The timing couldn’t be worse for the agency — and the millions of food-insecure people it feeds annually. Catastrophic hunger crises are worsening in Sudan, Gaza, Haiti, and elsewhere. An estimated 343 million people faced food insecurity in 2024 — most of them in war zones — and that figure is on the rise, driven by conflicts, economic instability, and climate shocks.
In an interview with PBS Newshour on Friday, WFP Executive Director Cindy McCain called the funding cuts “heartbreaking,” saying that the agency has lost 40% of its budget. She was calling in from Haiti, where gang violence is making it extremely difficult for WFP and other groups to deliver food and humanitarian aid.
Meanwhile, in Gaza, WFP has totally depleted its food stocks as Israel has blocked all commercial and food supplies from entering the territory for more than 7 weeks — the longest closure Gaza has ever faced. Food prices have skyrocketed 1,400%.
“Our people that have been on the ground [in Gaza] from the very beginning, because they can't get out — I worry about their well-being,” she said. “It is a very dark period. The world has turned its back on what we really need to be doing.”
“Food is not political,” she added. “And to make food political is something that is unconscionable, number one, but, number two, it just shouldn't happen.”
WFP’s announcement comes as U.S. President Donald Trump completes 100 days in office — a relatively short period of time considering the mass chaos into which the global development and humanitarian industry has been thrown. More than 80% of USAID’s programs have been terminated, leaving at least 36 million people without urgent humanitarian support, according to an analysis from the Swedish International Development Cooperation Agency, or SIDA.

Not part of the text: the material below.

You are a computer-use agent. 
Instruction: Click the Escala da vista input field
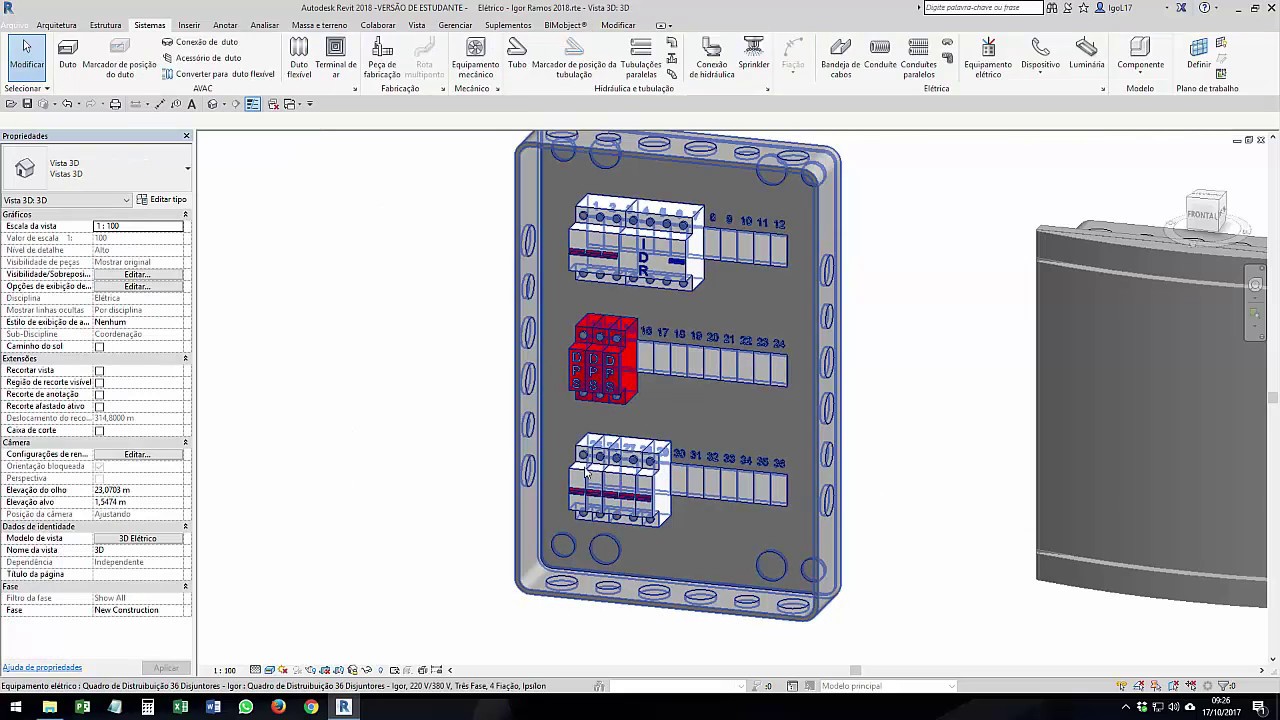pos(138,226)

Furthermore, a recent article in the journal Nature tried to quantify the impact of Western donors’ aid cuts on nutrition: The authors, all members of the Standing Together for Nutrition coalition, projected at least 369,000 additional child deaths per year, with 163,500 linked to U.S. aid reductions alone.
As WFP’s layoffs show, the aftershocks of the Trumpquake keep coming. Experts tell Devex they expect more U.N. cuts going forward. A proposed plan to reorganize the State Department would cut 89% of what the U.S. currently contributes to the U.N.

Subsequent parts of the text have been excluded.